Final results from an ongoing large multicenter, UK-based prospective cohort study aiming to characterize the No-LAP patients are awaited [28]. While this study may show potential regional and cultural differences between centers in the UK it will not show potential international cultural differences. This can be assessed by a prospective international multicenter cohort study in the future although it will require a standardization of cohort definitions and outcome measures.

Results from the UK-based multicenter study may, however, raise questions about which departments should manage these complex surgical patients if potential variation in decision making and mortality-related outcomes between low-volume and high volume surgical centers are found [28]. Future studies should focus on objective assessment tools to identify patients in whom surgery may not be beneficial.

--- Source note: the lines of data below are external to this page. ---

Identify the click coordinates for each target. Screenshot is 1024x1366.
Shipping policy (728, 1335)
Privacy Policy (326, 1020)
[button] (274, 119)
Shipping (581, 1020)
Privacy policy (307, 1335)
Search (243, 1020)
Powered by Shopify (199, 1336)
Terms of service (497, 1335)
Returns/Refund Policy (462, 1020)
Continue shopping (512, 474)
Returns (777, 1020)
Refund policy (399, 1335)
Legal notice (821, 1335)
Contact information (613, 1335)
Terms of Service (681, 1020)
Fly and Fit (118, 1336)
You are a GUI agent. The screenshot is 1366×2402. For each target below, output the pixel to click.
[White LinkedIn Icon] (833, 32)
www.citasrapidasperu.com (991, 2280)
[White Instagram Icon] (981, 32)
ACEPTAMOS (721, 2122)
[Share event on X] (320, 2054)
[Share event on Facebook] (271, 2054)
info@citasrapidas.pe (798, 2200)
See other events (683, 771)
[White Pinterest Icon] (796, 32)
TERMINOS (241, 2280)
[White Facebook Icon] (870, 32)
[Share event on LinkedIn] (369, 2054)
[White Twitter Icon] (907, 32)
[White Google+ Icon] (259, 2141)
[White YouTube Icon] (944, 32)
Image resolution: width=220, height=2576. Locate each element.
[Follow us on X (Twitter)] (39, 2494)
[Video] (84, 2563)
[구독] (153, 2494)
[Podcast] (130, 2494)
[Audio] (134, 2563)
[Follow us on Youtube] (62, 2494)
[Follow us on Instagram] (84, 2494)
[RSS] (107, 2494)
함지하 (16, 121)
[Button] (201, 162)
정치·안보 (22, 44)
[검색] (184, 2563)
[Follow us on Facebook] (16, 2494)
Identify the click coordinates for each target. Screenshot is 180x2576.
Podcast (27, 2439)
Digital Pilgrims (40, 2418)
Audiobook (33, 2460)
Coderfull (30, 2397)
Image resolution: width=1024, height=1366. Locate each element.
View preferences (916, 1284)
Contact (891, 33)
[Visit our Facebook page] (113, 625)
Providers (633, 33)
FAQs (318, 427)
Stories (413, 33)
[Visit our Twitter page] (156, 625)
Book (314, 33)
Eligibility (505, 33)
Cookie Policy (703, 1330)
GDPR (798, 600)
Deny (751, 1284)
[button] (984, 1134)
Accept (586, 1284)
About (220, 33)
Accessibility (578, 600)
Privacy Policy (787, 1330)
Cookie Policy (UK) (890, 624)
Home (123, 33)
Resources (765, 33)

Moreover, reporting of study outcomes including reporting outcomes for the No-LAP population should be standardized to make comparison feasible in future research.

Conclusions

There is an unmet need for prospective international multi-center studies to characterize the entire cohort of patients presenting with major pathology warranting acute high-risk abdominal surgery including the patients who do not proceed to surgery (No-LAP population), as large variations in triage criteria and culture probably exist and seem to impact outcome measures.